*INSTRUCTIONS FOR THE TASK*: Copy the records below exactly.

*AVAILABLE DATA*:
-*-*-

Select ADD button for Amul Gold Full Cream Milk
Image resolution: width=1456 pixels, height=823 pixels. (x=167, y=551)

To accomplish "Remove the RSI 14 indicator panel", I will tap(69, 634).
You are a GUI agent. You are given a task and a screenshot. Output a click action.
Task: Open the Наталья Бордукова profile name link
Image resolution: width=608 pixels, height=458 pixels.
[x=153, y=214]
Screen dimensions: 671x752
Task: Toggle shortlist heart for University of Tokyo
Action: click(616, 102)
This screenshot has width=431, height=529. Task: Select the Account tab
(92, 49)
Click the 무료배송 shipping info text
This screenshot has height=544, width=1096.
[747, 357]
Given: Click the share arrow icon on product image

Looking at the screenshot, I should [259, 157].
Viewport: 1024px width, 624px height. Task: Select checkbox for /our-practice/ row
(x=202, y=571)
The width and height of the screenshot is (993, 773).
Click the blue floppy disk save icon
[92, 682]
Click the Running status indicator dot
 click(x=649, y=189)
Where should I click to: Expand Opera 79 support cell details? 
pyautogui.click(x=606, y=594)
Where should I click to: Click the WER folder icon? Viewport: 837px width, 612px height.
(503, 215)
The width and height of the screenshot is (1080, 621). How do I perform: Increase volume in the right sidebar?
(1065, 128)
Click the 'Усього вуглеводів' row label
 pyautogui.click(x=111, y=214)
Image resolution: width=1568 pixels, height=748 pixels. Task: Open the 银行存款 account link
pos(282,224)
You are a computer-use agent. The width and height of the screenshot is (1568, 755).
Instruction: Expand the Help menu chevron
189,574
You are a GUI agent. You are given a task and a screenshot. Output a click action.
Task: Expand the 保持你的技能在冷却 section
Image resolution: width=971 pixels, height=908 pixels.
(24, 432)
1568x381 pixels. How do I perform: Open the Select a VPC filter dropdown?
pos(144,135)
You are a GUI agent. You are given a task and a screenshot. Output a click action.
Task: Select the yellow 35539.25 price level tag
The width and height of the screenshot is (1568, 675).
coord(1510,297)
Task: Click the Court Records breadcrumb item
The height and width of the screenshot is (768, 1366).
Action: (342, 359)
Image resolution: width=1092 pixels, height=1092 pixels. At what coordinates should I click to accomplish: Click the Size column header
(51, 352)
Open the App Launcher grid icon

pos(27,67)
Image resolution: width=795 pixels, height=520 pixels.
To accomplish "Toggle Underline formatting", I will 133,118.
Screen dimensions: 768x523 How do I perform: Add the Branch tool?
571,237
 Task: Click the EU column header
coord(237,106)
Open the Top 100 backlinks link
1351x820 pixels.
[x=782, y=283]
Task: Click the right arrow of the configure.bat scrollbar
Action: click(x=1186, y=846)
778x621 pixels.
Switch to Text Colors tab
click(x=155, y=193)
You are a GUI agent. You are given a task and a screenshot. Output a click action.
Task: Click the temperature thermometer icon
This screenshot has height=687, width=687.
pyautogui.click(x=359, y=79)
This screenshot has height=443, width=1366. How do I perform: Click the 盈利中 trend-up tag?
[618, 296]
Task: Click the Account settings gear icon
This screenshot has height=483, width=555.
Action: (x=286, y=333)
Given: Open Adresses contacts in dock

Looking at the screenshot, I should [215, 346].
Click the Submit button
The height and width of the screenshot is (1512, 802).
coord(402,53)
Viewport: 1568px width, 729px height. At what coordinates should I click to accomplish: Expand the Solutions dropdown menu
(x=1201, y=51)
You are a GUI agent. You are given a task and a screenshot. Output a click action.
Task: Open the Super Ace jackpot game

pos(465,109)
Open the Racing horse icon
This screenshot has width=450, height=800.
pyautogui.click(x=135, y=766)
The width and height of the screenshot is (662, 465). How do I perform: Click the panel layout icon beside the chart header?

-*-*-

*SOLUTION FOR THIS TASK*:
Select ADD button for Amul Gold Full Cream Milk
Image resolution: width=1456 pixels, height=823 pixels. (x=167, y=551)

To accomplish "Remove the RSI 14 indicator panel", I will tap(69, 634).
You are a GUI agent. You are given a task and a screenshot. Output a click action.
Task: Open the Наталья Бордукова profile name link
Image resolution: width=608 pixels, height=458 pixels.
[x=153, y=214]
Screen dimensions: 671x752
Task: Toggle shortlist heart for University of Tokyo
Action: click(616, 102)
This screenshot has width=431, height=529. Task: Select the Account tab
(92, 49)
Click the 무료배송 shipping info text
This screenshot has height=544, width=1096.
[747, 357]
Given: Click the share arrow icon on product image

Looking at the screenshot, I should [259, 157].
Viewport: 1024px width, 624px height. Task: Select checkbox for /our-practice/ row
(x=202, y=571)
The width and height of the screenshot is (993, 773).
Click the blue floppy disk save icon
[92, 682]
Click the Running status indicator dot
 click(x=649, y=189)
Where should I click to: Expand Opera 79 support cell details? 
pyautogui.click(x=606, y=594)
Where should I click to: Click the WER folder icon? Viewport: 837px width, 612px height.
(503, 215)
The width and height of the screenshot is (1080, 621). How do I perform: Increase volume in the right sidebar?
(1065, 128)
Click the 'Усього вуглеводів' row label
 pyautogui.click(x=111, y=214)
Image resolution: width=1568 pixels, height=748 pixels. Task: Open the 银行存款 account link
pos(282,224)
You are a computer-use agent. The width and height of the screenshot is (1568, 755).
Instruction: Expand the Help menu chevron
189,574
You are a GUI agent. You are given a task and a screenshot. Output a click action.
Task: Expand the 保持你的技能在冷却 section
Image resolution: width=971 pixels, height=908 pixels.
(24, 432)
1568x381 pixels. How do I perform: Open the Select a VPC filter dropdown?
pos(144,135)
You are a GUI agent. You are given a task and a screenshot. Output a click action.
Task: Select the yellow 35539.25 price level tag
The width and height of the screenshot is (1568, 675).
coord(1510,297)
Task: Click the Court Records breadcrumb item
The height and width of the screenshot is (768, 1366).
Action: (342, 359)
Image resolution: width=1092 pixels, height=1092 pixels. At what coordinates should I click to accomplish: Click the Size column header
(51, 352)
Open the App Launcher grid icon

pos(27,67)
Image resolution: width=795 pixels, height=520 pixels.
To accomplish "Toggle Underline formatting", I will 133,118.
Screen dimensions: 768x523 How do I perform: Add the Branch tool?
571,237
 Task: Click the EU column header
coord(237,106)
Open the Top 100 backlinks link
1351x820 pixels.
[x=782, y=283]
Task: Click the right arrow of the configure.bat scrollbar
Action: click(x=1186, y=846)
778x621 pixels.
Switch to Text Colors tab
click(x=155, y=193)
You are a GUI agent. You are given a task and a screenshot. Output a click action.
Task: Click the temperature thermometer icon
This screenshot has height=687, width=687.
pyautogui.click(x=359, y=79)
This screenshot has height=443, width=1366. How do I perform: Click the 盈利中 trend-up tag?
[618, 296]
Task: Click the Account settings gear icon
This screenshot has height=483, width=555.
Action: (x=286, y=333)
Given: Open Adresses contacts in dock

Looking at the screenshot, I should [215, 346].
Click the Submit button
The height and width of the screenshot is (1512, 802).
coord(402,53)
Viewport: 1568px width, 729px height. At what coordinates should I click to accomplish: Expand the Solutions dropdown menu
(x=1201, y=51)
You are a GUI agent. You are given a task and a screenshot. Output a click action.
Task: Open the Super Ace jackpot game

pos(465,109)
Open the Racing horse icon
This screenshot has width=450, height=800.
pyautogui.click(x=135, y=766)
The width and height of the screenshot is (662, 465). How do I perform: Click the panel layout icon beside the chart header?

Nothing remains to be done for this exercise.